Part of a data file
● ● ● ● ●
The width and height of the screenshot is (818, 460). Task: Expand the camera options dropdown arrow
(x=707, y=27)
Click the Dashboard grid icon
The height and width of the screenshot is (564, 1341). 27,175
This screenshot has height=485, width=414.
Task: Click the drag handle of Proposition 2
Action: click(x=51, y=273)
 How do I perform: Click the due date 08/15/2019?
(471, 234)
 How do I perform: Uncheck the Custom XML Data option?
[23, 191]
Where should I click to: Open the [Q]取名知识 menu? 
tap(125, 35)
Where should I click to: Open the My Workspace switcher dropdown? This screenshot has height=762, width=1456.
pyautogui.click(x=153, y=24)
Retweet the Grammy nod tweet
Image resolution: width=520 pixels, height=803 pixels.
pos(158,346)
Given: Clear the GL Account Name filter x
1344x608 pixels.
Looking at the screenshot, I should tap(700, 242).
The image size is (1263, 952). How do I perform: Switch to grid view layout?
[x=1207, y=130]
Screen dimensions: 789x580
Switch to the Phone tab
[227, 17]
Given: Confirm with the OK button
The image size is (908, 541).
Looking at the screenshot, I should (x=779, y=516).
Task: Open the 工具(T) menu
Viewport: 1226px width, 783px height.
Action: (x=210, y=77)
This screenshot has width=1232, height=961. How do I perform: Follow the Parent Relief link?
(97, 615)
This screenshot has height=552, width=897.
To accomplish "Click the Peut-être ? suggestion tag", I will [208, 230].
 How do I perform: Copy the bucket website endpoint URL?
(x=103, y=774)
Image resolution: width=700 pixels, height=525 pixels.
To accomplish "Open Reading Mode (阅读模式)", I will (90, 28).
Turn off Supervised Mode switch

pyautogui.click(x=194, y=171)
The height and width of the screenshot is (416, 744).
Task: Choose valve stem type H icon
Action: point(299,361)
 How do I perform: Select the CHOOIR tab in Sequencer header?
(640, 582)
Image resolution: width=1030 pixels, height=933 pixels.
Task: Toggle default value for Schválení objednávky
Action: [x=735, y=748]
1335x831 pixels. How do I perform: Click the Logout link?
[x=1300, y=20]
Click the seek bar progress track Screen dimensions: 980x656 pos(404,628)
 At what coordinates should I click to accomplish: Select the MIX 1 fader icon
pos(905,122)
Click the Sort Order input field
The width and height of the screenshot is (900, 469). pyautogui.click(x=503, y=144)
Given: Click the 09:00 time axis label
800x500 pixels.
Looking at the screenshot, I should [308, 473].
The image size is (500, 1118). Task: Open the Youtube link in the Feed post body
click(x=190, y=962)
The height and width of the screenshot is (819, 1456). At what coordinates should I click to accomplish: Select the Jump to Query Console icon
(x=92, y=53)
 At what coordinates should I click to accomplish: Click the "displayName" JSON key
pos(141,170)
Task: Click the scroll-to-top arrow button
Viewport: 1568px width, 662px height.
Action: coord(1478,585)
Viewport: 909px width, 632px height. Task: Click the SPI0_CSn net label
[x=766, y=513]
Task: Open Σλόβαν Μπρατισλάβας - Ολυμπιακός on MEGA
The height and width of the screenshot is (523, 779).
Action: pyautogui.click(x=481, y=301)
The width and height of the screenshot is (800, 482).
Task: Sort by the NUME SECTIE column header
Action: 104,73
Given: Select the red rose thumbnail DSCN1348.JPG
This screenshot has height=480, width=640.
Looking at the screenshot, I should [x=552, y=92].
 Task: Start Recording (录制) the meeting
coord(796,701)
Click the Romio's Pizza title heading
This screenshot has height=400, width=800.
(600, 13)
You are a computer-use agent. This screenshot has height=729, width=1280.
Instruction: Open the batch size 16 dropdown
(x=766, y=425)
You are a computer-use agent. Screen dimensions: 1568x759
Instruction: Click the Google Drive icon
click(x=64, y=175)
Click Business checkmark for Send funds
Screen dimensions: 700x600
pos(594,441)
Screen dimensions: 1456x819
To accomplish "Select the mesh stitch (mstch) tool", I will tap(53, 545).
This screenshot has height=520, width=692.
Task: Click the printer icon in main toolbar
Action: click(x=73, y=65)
● ● ● ● ●
Task prompt:
Reproduce every one of the records above verbatim, line for line.

Written response:
The width and height of the screenshot is (818, 460). Task: Expand the camera options dropdown arrow
(x=707, y=27)
Click the Dashboard grid icon
The height and width of the screenshot is (564, 1341). 27,175
This screenshot has height=485, width=414.
Task: Click the drag handle of Proposition 2
Action: click(x=51, y=273)
 How do I perform: Click the due date 08/15/2019?
(471, 234)
 How do I perform: Uncheck the Custom XML Data option?
[23, 191]
Where should I click to: Open the [Q]取名知识 menu? 
tap(125, 35)
Where should I click to: Open the My Workspace switcher dropdown? This screenshot has height=762, width=1456.
pyautogui.click(x=153, y=24)
Retweet the Grammy nod tweet
Image resolution: width=520 pixels, height=803 pixels.
pos(158,346)
Given: Clear the GL Account Name filter x
1344x608 pixels.
Looking at the screenshot, I should tap(700, 242).
The image size is (1263, 952). How do I perform: Switch to grid view layout?
[x=1207, y=130]
Screen dimensions: 789x580
Switch to the Phone tab
[227, 17]
Given: Confirm with the OK button
The image size is (908, 541).
Looking at the screenshot, I should (x=779, y=516).
Task: Open the 工具(T) menu
Viewport: 1226px width, 783px height.
Action: (x=210, y=77)
This screenshot has width=1232, height=961. How do I perform: Follow the Parent Relief link?
(97, 615)
This screenshot has height=552, width=897.
To accomplish "Click the Peut-être ? suggestion tag", I will [208, 230].
 How do I perform: Copy the bucket website endpoint URL?
(x=103, y=774)
Image resolution: width=700 pixels, height=525 pixels.
To accomplish "Open Reading Mode (阅读模式)", I will (90, 28).
Turn off Supervised Mode switch

pyautogui.click(x=194, y=171)
The height and width of the screenshot is (416, 744).
Task: Choose valve stem type H icon
Action: point(299,361)
 How do I perform: Select the CHOOIR tab in Sequencer header?
(640, 582)
Image resolution: width=1030 pixels, height=933 pixels.
Task: Toggle default value for Schválení objednávky
Action: [x=735, y=748]
1335x831 pixels. How do I perform: Click the Logout link?
[x=1300, y=20]
Click the seek bar progress track Screen dimensions: 980x656 pos(404,628)
 At what coordinates should I click to accomplish: Select the MIX 1 fader icon
pos(905,122)
Click the Sort Order input field
The width and height of the screenshot is (900, 469). pyautogui.click(x=503, y=144)
Given: Click the 09:00 time axis label
800x500 pixels.
Looking at the screenshot, I should [308, 473].
The image size is (500, 1118). Task: Open the Youtube link in the Feed post body
click(x=190, y=962)
The height and width of the screenshot is (819, 1456). At what coordinates should I click to accomplish: Select the Jump to Query Console icon
(x=92, y=53)
 At what coordinates should I click to accomplish: Click the "displayName" JSON key
pos(141,170)
Task: Click the scroll-to-top arrow button
Viewport: 1568px width, 662px height.
Action: coord(1478,585)
Viewport: 909px width, 632px height. Task: Click the SPI0_CSn net label
[x=766, y=513]
Task: Open Σλόβαν Μπρατισλάβας - Ολυμπιακός on MEGA
The height and width of the screenshot is (523, 779).
Action: pyautogui.click(x=481, y=301)
The width and height of the screenshot is (800, 482).
Task: Sort by the NUME SECTIE column header
Action: 104,73
Given: Select the red rose thumbnail DSCN1348.JPG
This screenshot has height=480, width=640.
Looking at the screenshot, I should [x=552, y=92].
 Task: Start Recording (录制) the meeting
coord(796,701)
Click the Romio's Pizza title heading
This screenshot has height=400, width=800.
(600, 13)
You are a computer-use agent. This screenshot has height=729, width=1280.
Instruction: Open the batch size 16 dropdown
(x=766, y=425)
You are a computer-use agent. Screen dimensions: 1568x759
Instruction: Click the Google Drive icon
click(x=64, y=175)
Click Business checkmark for Send funds
Screen dimensions: 700x600
pos(594,441)
Screen dimensions: 1456x819
To accomplish "Select the mesh stitch (mstch) tool", I will tap(53, 545).
This screenshot has height=520, width=692.
Task: Click the printer icon in main toolbar
Action: click(x=73, y=65)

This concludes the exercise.